[Question]: No keyword or question was found in dataSet afer files loaded by customized ingestion pipeline
Self Checks
- [x] I have searched for existing issues search for existing issues, including closed ones.
- [x] I confirm that I am using English to submit this report (Language Policy).
- [x] Non-english title submitions will be closed directly ( 非英文标题的提交将会被直接关闭 ) (Language Policy).
- [x] Please do not modify this template :) and fill in all the required fields.
Describe your problem
there is no keyword or question data in chunk
but i found them in logs
Hi @leoliu2031! I'm Dosu and I’m helping the ragflow team.
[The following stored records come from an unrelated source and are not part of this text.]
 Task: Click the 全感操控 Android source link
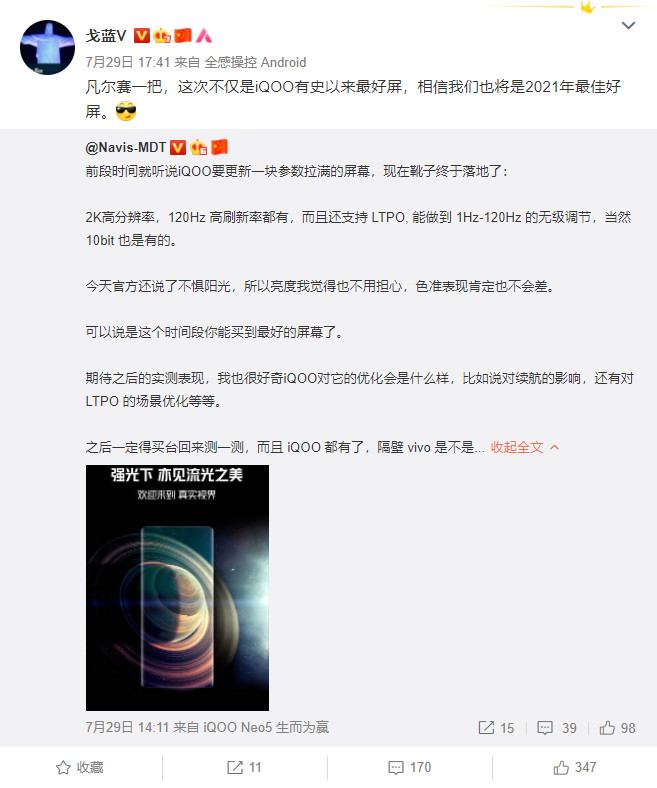coord(255,62)
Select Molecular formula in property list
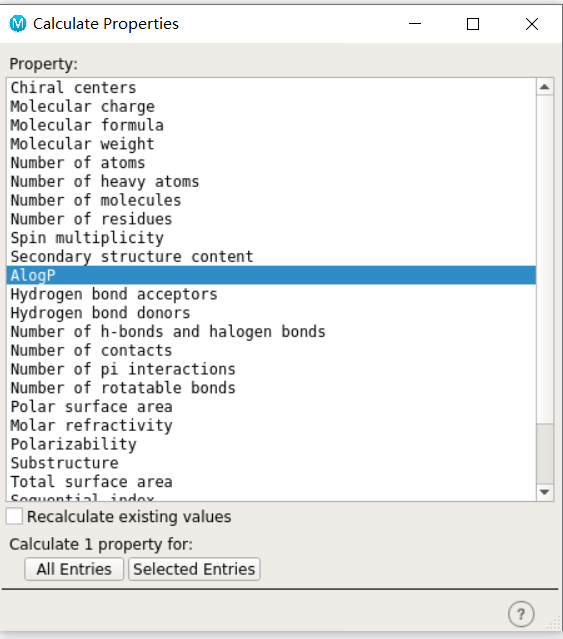The height and width of the screenshot is (639, 563). point(271,125)
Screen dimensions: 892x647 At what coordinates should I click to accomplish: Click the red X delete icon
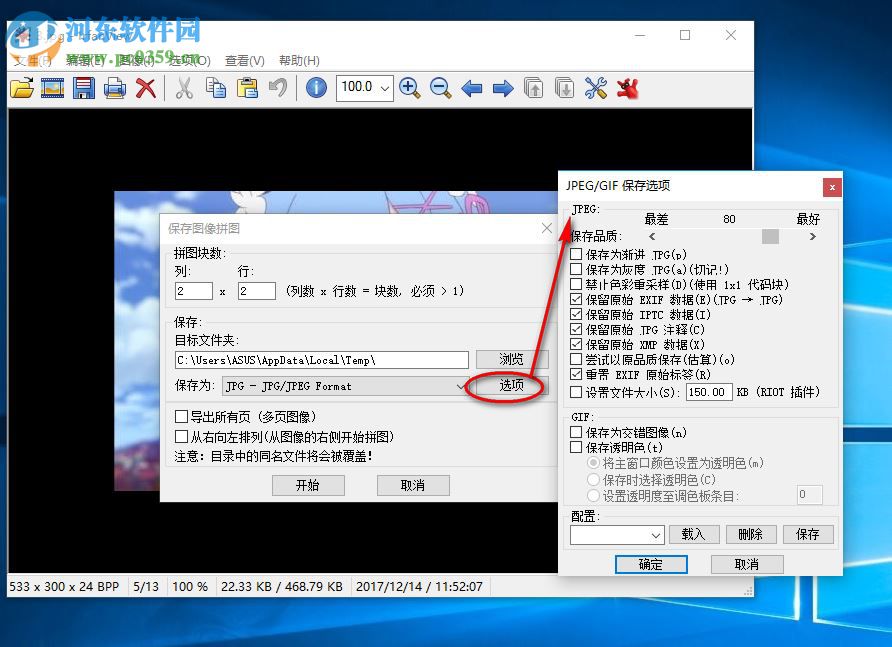click(x=145, y=88)
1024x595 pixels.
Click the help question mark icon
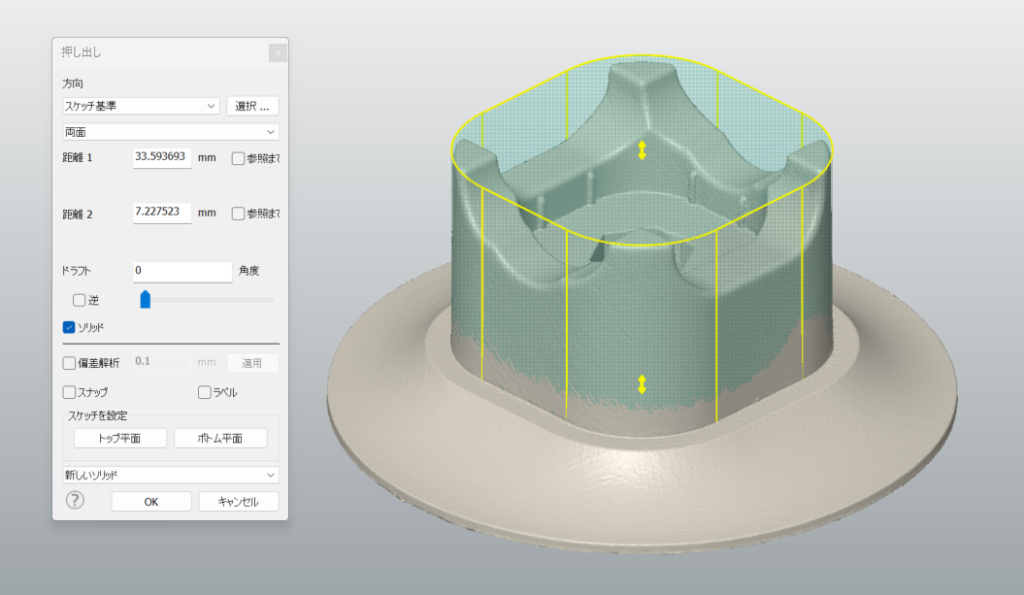[75, 501]
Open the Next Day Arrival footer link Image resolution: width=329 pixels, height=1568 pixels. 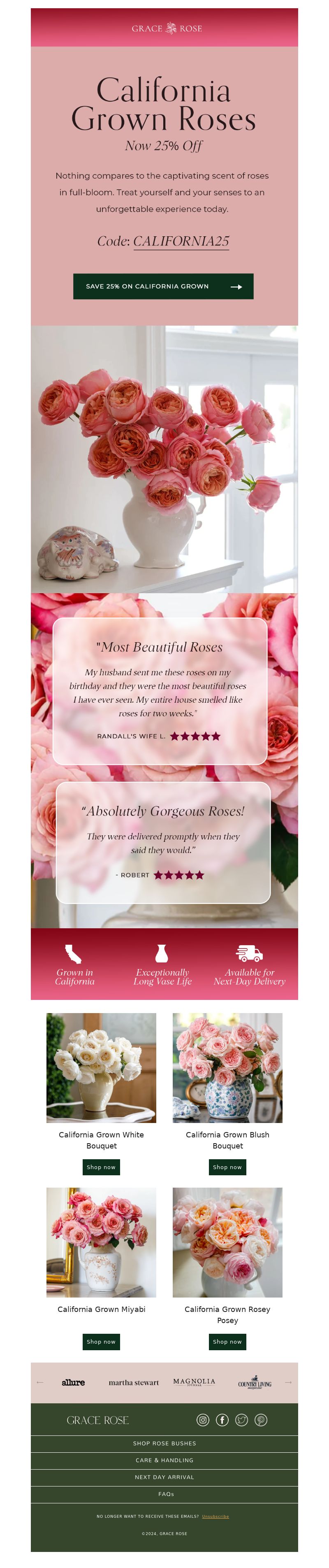[x=164, y=1477]
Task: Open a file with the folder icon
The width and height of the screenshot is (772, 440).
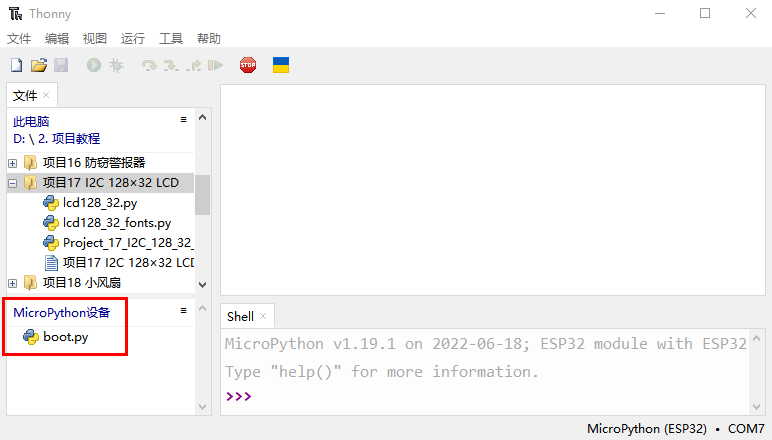Action: coord(39,65)
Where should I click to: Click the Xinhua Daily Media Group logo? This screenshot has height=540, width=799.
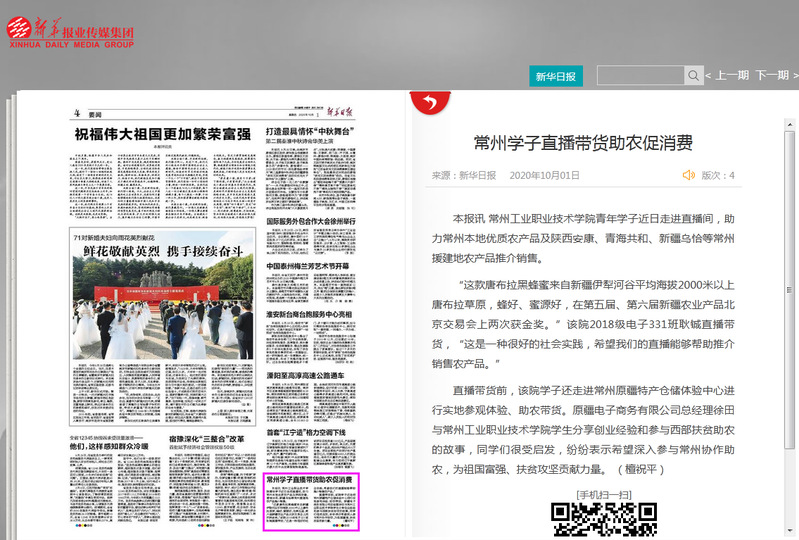pos(69,32)
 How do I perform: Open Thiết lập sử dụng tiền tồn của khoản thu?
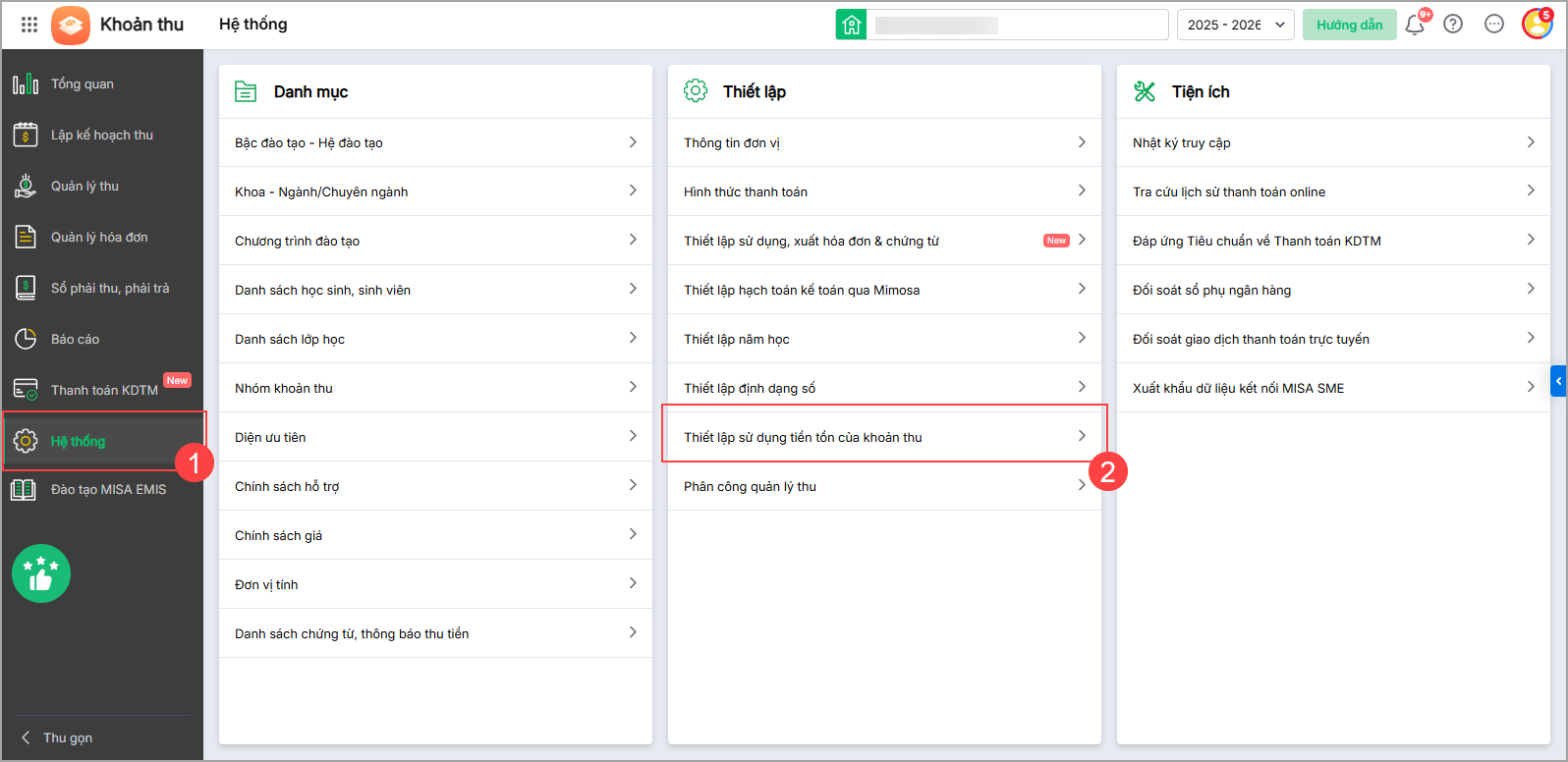[x=884, y=437]
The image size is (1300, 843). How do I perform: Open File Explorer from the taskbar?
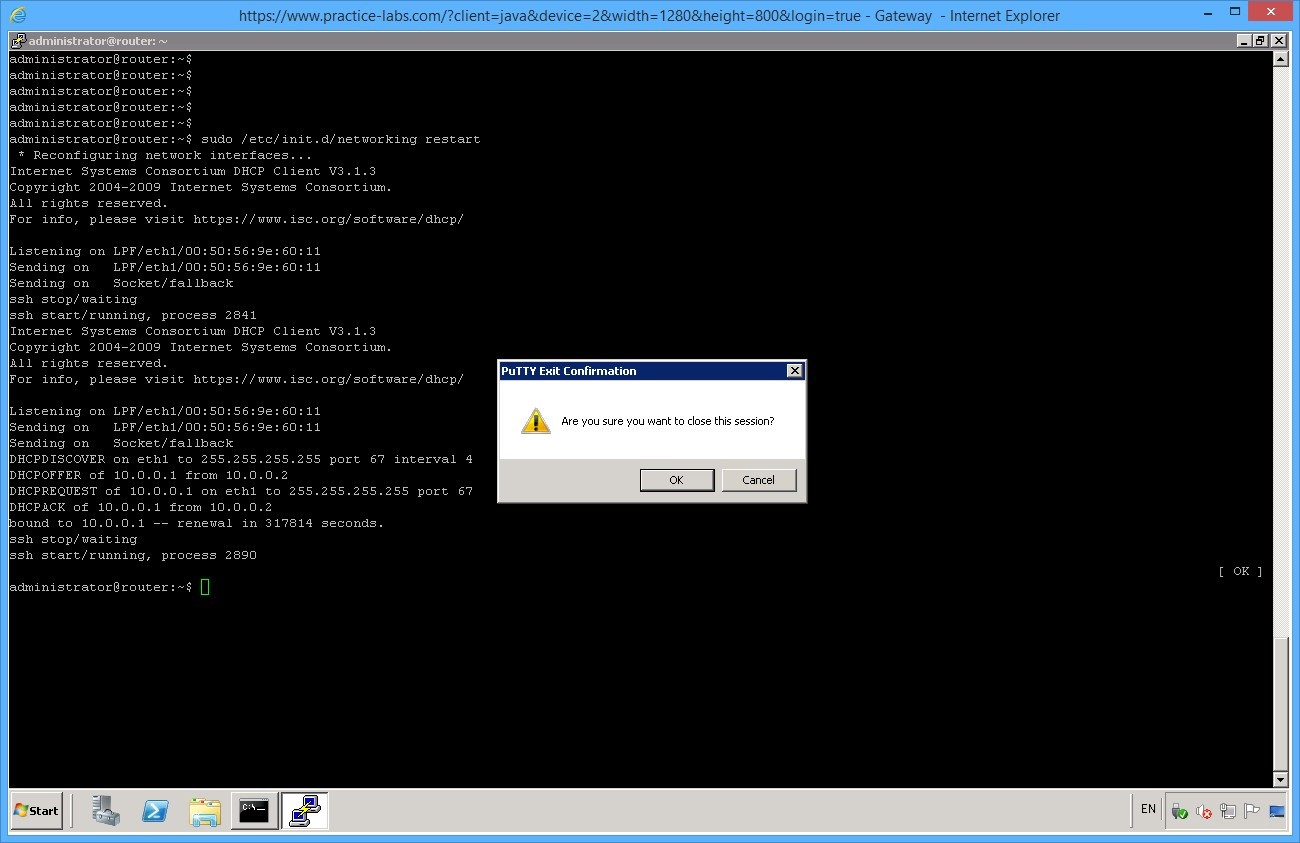click(205, 811)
When using a custom ingestion pipeline, keywords and questions are generated and shown in logs as raw fields ('keywords', 'questions'), but for them to appear in the final chunk data, they must be normalized and stored as 'important_kwd' and 'question_kwd' lists. This normalization is handled by the Tokenizer component or by explicit post-processing in the pipeline. If these steps are missing or misconfigured, the chunk will not include the expected fields, even though logs show the extraction succeeded.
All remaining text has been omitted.